▶ Travail demandé: Prolongez le texte sur la structure en double hélice de l'ADN en reprenant juste après sa dernière phrase.

··· Texte de lecture

Ces travaux furent publiés dans le numéro du 25 avril 1953 de la revue Nature à travers cinq articles décrivant la structure finalisée par Crick et Watson, ainsi que les preuves à l'appui de ce résultat. Dans le premier article, intitulé Molecular Structure of Nucleic Acids: A Structure for Deoxyribose Nucleic Acid, Crick et Watson indiquent : « il ne nous a pas échappé que l'appariement spécifique que nous avons postulé suggère immédiatement un mécanisme possible pour la réplication du matériel génétique »[2]. Cet article était suivi d'une publication du Britannique Maurice Wilkins et al. portant sur la diffraction de rayons X par de l'ADN B in vivo, ce qui appuyait l'existence de la structure en double hélice dans les cellules vivantes et pas seulement in vitro[185], et de la première publication des travaux de Franklin et Goslin sur les données qu'ils avaient obtenues par diffraction aux rayons X et leur propre méthode d'analyse[186].
Rosalind Franklin mourut en 1958 d'un cancer et ne reçut pas le prix Nobel de physiologie ou médecine décerné en 1962, « pour leurs découvertes relatives à la structure moléculaire des acides nucléiques et leur importance pour le transfert de l'information génétique dans la matière vivante », à Francis Crick, James Watson et Maurice Wilkins[187], qui n'eurent pas un mot pour créditer Franklin de ses travaux ; le fait qu'elle n'ait pas été associée à ce prix Nobel continue de faire débat[188].

······
··· Données disponibles

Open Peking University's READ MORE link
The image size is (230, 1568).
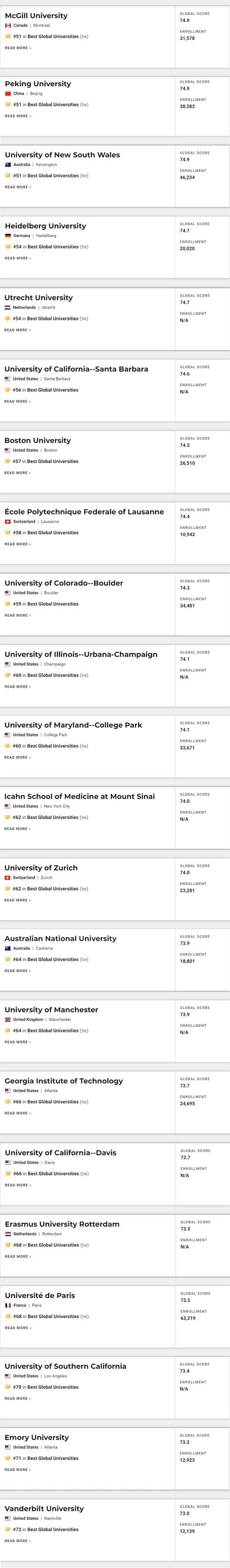point(18,116)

······

▶ Réponse attendue:
En 1957, Crick publia un document mettant en forme ce qui est aujourd'hui connu comme la théorie fondamentale de la biologie moléculaire en décrivant les relations entre l'ADN, l'ARN et les protéines, articulées autour de « l'hypothèse de l'adaptateur »[189]. La confirmation du mode de réplication semi-conservative de la double hélice est intervenue en 1958 avec l'expérience de Meselson et Stahl[190]. Crick et al. poursuivirent leurs travaux et montrèrent que le code génétique est fondé sur des triplets de bases nucléiques successifs appelés codons, ce qui permit le déchiffrement du code génétique lui-même par Robert W. Holley, Har Gobind Khorana et Marshall W. Nirenberg[191]. Ces découvertes marquèrent la naissance de la biologie moléculaire.
La structure hélicoïdale de l'ADN a inspiré plusieurs artistes, le plus célèbre étant le peintre surréaliste Salvador Dalí, qui s'en inspire dans neuf tableaux entre 1956 et 1976, dont Paysage de papillon (Le Grand masturbateur dans un paysage surréaliste avec ADN)[192],[193] (1957-1958) et Galacidalacidesoxyribonucleicacid[194] (1963).